Il fotografo e cineasta Davide Merli
Il fotografo e cineasta Davide Merli

Le foto di Davide Merli si concentrano principalmente sulla rappresentazione dei corpi e della fisicità. L’intenzione è quella di presentare il corpo come forma estetica pura, privandolo di qualsivoglia funzione o allusività, per concentrarsi invece sulla sua dimensione plastica, sull’alternanza di pieni e vuoti che lo compongono, sulle luci e sulle ombre. Il corpo è dipinto, decorato, imballato, in un processo che spersonalizza i soggetti rappresentati de-sessualizzandone al contempo la nudità e trasformandoli in sculture abbandonate nello spazio, da ammirare nella loro estetica unicamente decorativa. Una fisicità che si definisce fondamentalmente attraverso lo spazio che occupa, corpi decontestualizzati e trasformati in opere esposte all’interno di un ambiente con cui non conservano alcun legame, forme tra le forme. Corpi che, liberi dall’essere oggetto del desiderio o veicolo di espressione, da mezzo si trasformano in fine.
Tutte le foto presentate in questa intervista sono scattate in analogico in formato 35 mm e in formato 120, utilizzando principalmente Minolta XG1 e Mamiya C33.

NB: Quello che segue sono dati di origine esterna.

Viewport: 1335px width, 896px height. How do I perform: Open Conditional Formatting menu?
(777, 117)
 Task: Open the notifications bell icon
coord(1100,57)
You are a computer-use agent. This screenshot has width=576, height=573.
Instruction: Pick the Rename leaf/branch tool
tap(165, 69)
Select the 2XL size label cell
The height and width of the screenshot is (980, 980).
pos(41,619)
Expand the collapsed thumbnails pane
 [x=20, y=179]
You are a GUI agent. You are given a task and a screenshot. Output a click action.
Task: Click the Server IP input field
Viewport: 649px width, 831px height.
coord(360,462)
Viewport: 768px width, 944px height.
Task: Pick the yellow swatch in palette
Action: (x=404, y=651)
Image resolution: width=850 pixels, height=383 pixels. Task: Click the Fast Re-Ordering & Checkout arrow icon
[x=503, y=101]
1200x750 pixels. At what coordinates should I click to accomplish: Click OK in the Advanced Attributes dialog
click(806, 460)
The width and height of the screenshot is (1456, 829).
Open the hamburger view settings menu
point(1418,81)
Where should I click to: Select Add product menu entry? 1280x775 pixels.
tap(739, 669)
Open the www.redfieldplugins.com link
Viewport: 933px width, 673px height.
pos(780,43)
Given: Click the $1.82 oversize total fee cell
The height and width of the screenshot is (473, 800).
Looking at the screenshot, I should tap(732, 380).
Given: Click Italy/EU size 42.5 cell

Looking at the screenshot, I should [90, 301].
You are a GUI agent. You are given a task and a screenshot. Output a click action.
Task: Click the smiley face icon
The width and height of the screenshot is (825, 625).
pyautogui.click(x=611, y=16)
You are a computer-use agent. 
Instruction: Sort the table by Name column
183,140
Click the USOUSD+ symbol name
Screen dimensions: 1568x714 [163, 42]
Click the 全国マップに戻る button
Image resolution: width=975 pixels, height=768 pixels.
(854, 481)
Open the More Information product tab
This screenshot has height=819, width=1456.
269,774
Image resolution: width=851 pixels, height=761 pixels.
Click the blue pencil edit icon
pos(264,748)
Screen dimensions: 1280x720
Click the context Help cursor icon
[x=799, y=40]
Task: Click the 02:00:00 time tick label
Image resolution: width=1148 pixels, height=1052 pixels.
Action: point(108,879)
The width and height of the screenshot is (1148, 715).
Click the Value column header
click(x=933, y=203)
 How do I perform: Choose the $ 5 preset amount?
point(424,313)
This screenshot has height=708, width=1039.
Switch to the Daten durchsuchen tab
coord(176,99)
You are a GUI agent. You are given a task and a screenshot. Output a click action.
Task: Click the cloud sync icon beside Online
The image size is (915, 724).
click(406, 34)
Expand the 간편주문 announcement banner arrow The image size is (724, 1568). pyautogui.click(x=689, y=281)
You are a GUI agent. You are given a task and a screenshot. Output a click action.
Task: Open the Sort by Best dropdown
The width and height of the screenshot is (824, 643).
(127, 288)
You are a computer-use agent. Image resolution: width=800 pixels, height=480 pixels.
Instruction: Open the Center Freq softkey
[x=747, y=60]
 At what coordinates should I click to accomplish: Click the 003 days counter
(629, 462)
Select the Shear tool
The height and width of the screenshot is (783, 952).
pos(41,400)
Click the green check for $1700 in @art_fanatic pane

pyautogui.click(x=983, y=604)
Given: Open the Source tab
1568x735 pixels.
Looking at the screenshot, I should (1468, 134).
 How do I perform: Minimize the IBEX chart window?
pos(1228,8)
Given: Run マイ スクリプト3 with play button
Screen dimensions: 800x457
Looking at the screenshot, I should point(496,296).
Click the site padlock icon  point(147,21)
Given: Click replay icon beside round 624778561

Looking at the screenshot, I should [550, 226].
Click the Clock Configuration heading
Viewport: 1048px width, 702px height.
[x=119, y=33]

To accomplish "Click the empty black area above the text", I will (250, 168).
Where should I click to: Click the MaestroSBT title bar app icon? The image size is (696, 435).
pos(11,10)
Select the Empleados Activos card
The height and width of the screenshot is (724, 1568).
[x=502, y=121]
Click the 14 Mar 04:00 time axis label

Davide Merli per noi ha realizzato degli splendidi scatti utilizzando le nostre t-shirt Sexting (CLICCA QUI) e Mi Sego (CLICCA QUI).

Shooting di Davide Merli per T-Squirt
© Davide Merli – T-Shirt Mi Sego e Sexting by T-Squirt.

Ciao Davide, grazie per aver partecipato al nostro “T-Squirt Incontra” e grazie per gli scatti fantastici che hai realizzato per noi. Iniziamo dalle tue passioni: cinema e fotografia. Quando ti sei avvicinato – o loro si sono avvicinati a te – a questi due mondi? Ricordi il momento di “folgorazione” in cui hai pensato: “Si, voglio farne parte. Voglio fare questo!”
Grazie a voi, è un piacere per me comparire sulle vostre pagine al fianco di artisti che stimo e apprezzo. Mi è capitato spesso di dire che fotografo perché non so disegnare, e in un certo senso per me è proprio così. La fotografia si è avvicinata a me piuttosto presto e in maniera insospettabile quando avevo appena cominciato il liceo. Ricordo che un professore aveva organizzato un corso pomeridiano opzionale e c’eravamo presentati in pochissimi, incuriositi e senza chissà quale aspettativa. Fatto sta che questo professore è riuscito a trasmettermi la sua grande passione per il medium fotografico, e con una buona dose di pazienza mi ha insegnato le basi della tecnica, prestandomi tra l’altro molto generosamente la sua reflex Nikon per un lungo periodo di tempo in modo che potessi esercitarmi. Per me è partito tutto da lì, e da quel momento in poi è stato un crescendo di passione ed entusiasmo. Un punto di svolta per me è stato senza dubbio l’avvicinamento, intorno ai vent’anni, alla fotografia analogica. Un amico appassionato ed esperto del settore mi ha regalato in quel periodo quella che è ancora oggi la mia macchina passepartout, una Minolta XG1 che si è fatta con me negli anni il giro del mondo, e grazie anche ai suoi preziosi consigli ho cominciato a sperimentare con pellicole e camere oscure. Sarà un cliché, ma la dimensione fisica e tangibile della fotografia analogica mi ha stregato, rafforzando il mio amore per il mondo delle immagini. Credo che in qualche modo la consapevolezza del processo fisico e chimico che avviene dentro la macchina fotografica prima e in camera oscura poi aggiunga un velo di meraviglia all’intero atto creativo. Il cinema quindi arriva per me come una naturale conseguenza di questa estrema fascinazione per le immagini. A quelle fisse si sono con il tempo aggiunte quelle in movimento, all’interesse per la fotografia statica si è affiancato quello per la fotografia cinematografica, fino alla scelta di renderlo il mio campo di studi. Se dovessi individuare un momento di folgorazione cinematografica, direi che la scintilla è scoccata con la visione di Coffee And Cigarettes di Jim Jarmusch. Quella narrazione per situazioni che riesce paradossalmente ad assumere un carattere così universale mi ha fatto pensare per la prima volta di voler fare parte di quel mondo, di voler usare le immagini anche per raccontare storie.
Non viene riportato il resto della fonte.